═════ The data ═════

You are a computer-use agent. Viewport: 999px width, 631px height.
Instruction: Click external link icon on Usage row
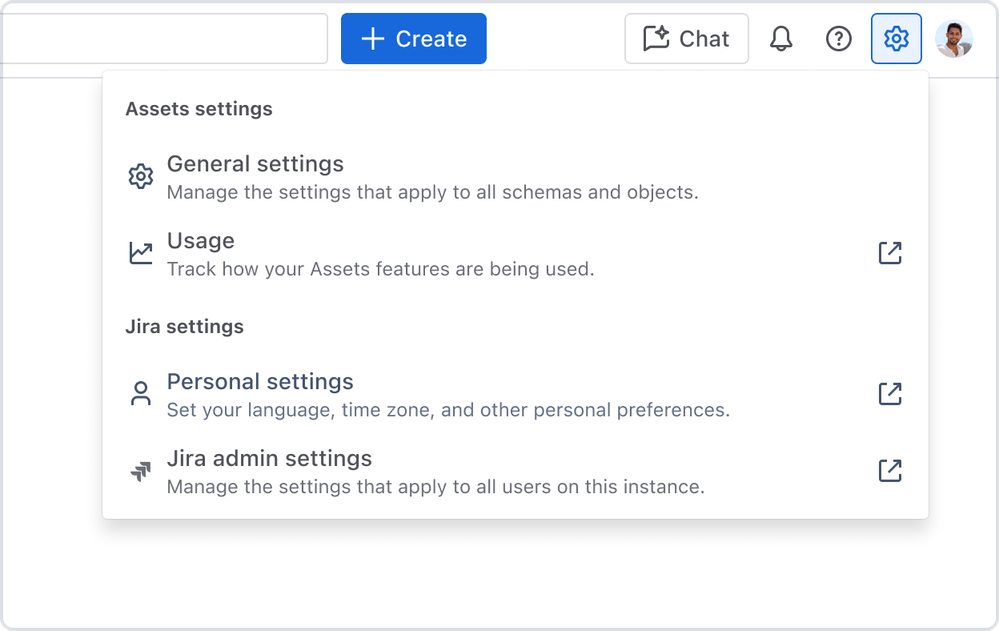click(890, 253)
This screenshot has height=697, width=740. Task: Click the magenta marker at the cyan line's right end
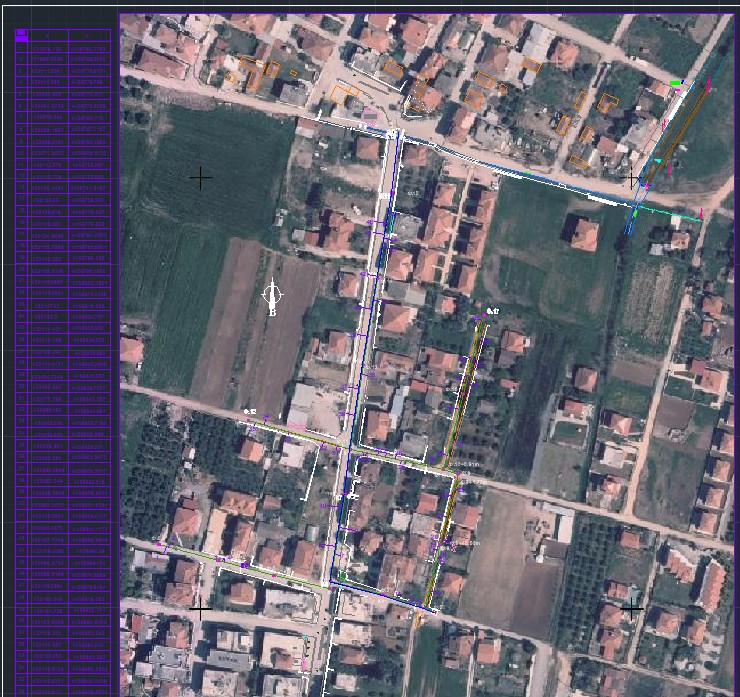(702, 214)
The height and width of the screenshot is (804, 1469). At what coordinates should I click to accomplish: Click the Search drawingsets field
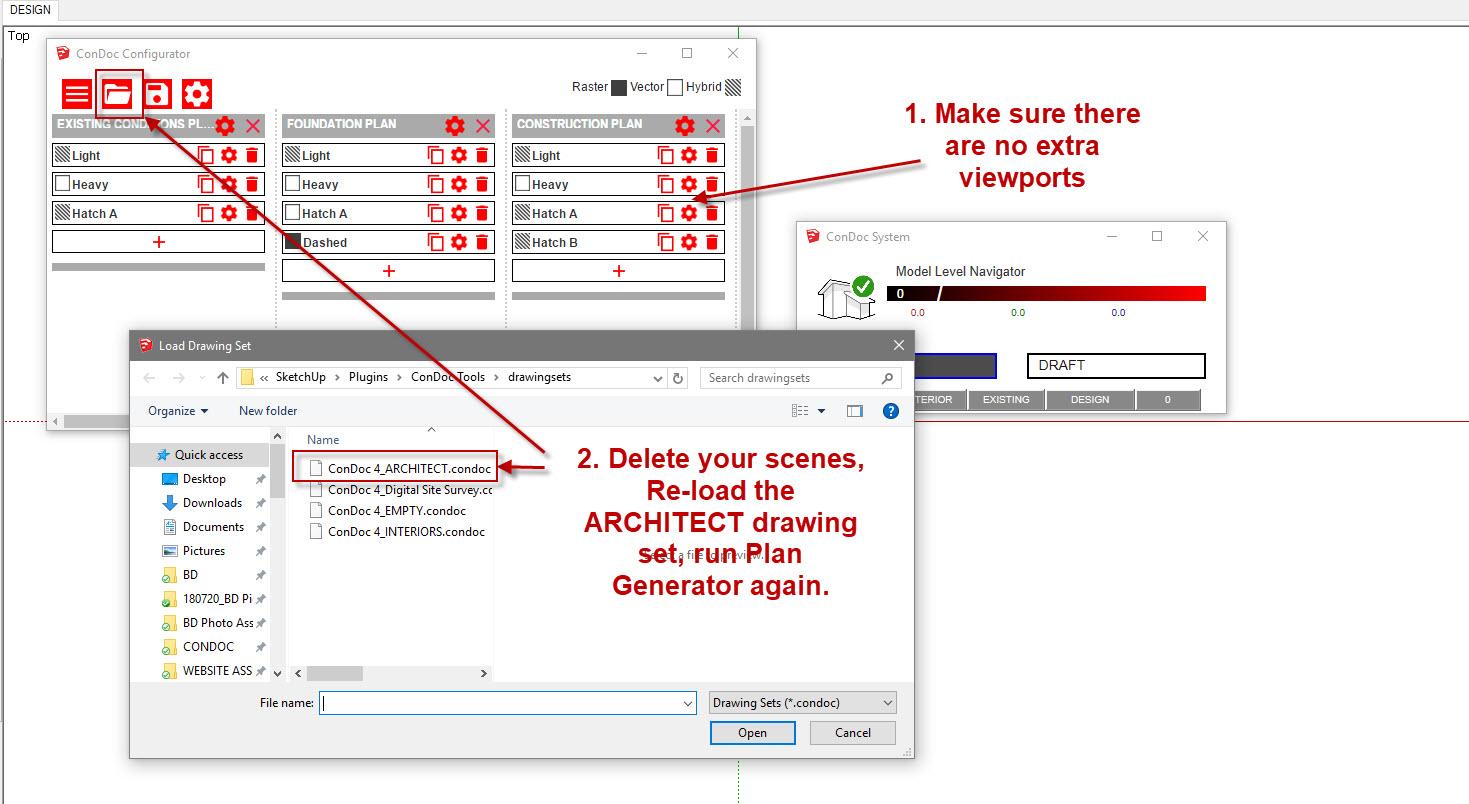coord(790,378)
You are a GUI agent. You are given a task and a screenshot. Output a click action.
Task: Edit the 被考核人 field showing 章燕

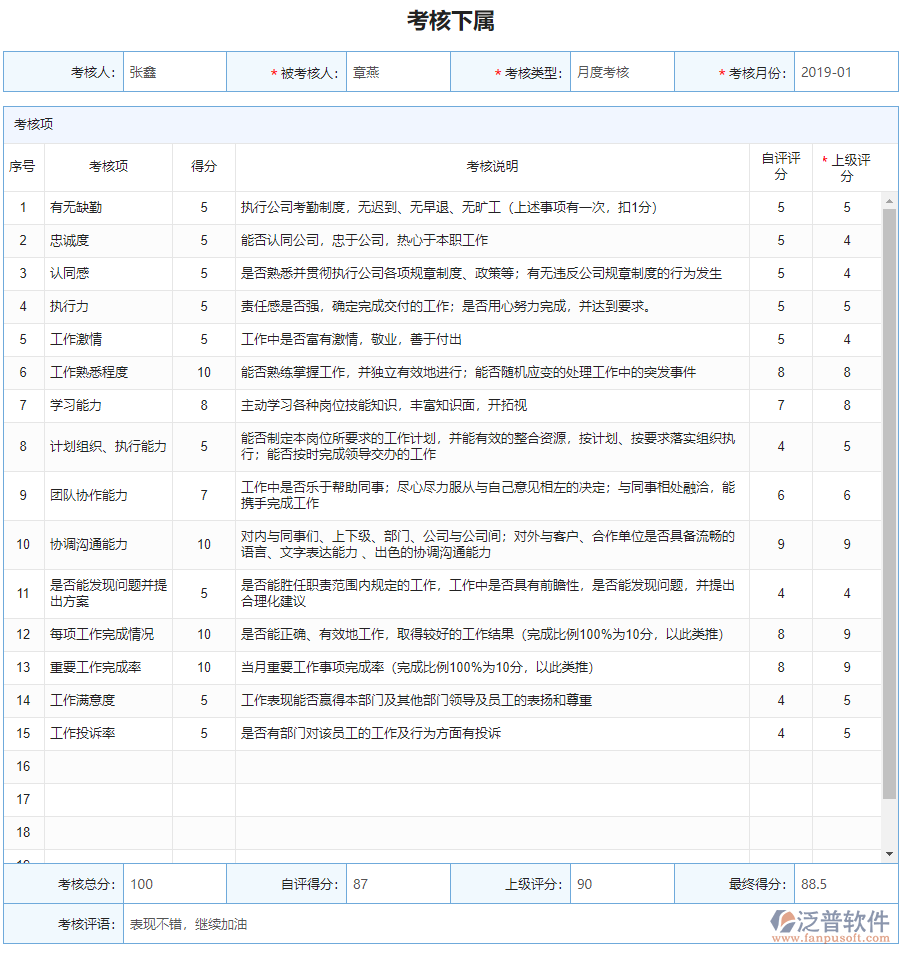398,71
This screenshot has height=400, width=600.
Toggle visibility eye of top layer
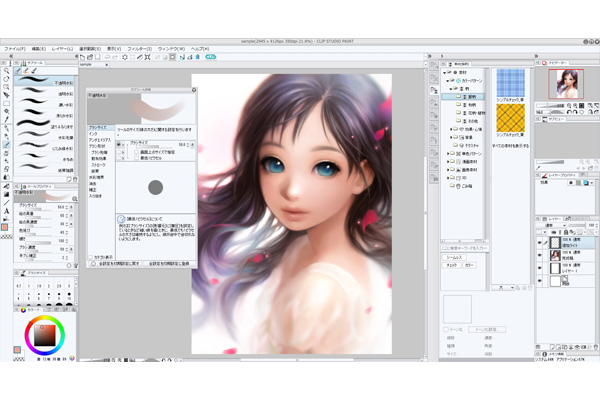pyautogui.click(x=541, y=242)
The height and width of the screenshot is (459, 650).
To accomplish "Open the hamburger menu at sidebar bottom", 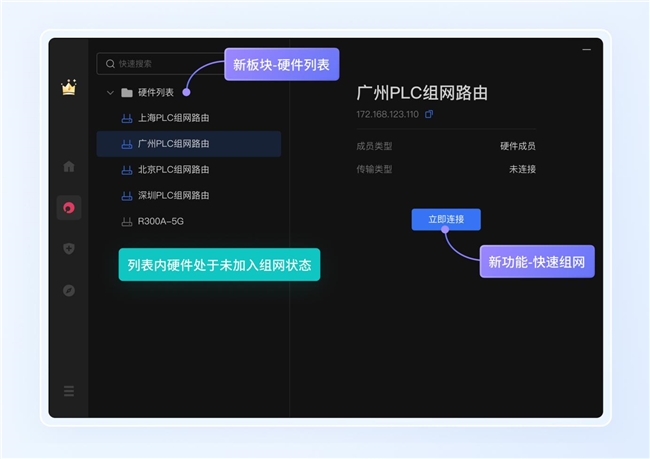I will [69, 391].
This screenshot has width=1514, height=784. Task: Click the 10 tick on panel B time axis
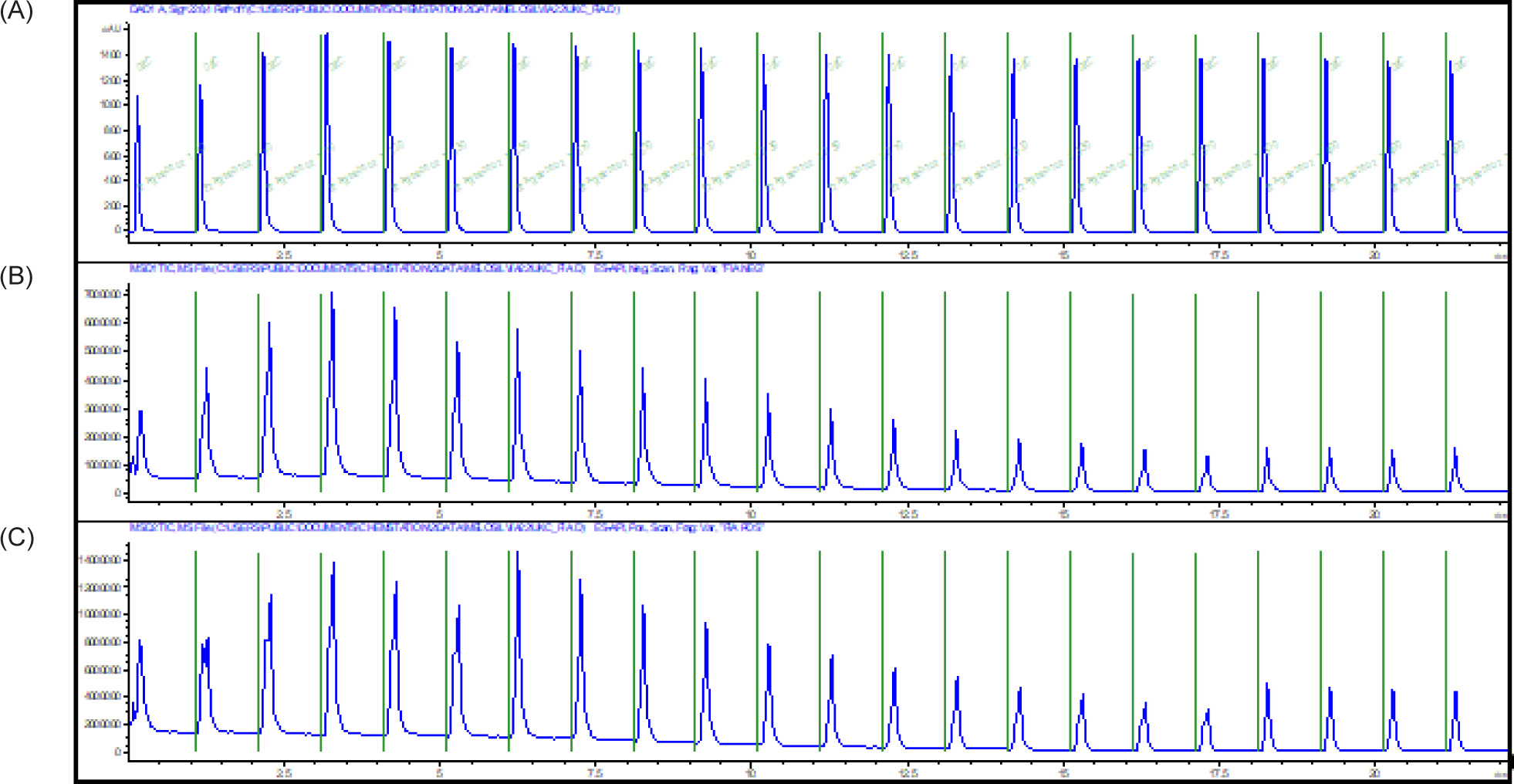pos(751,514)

═════

__Problem description__: Write out, exactly, the lines of the material from the very first through the line containing "You are a GUI", and leave out every picture.

__Task solution__:
You are a computer-use agent. Viewport: 999px width, 631px height.
Instruction: Click external link icon on Usage row
click(890, 253)
This screenshot has height=697, width=740. Task: Click the magenta marker at the cyan line's right end
(702, 214)
The height and width of the screenshot is (804, 1469). At what coordinates should I click to accomplish: Click the Search drawingsets field
coord(790,378)
You are a GUI agent. You are given a task and a screenshot. Output a click action.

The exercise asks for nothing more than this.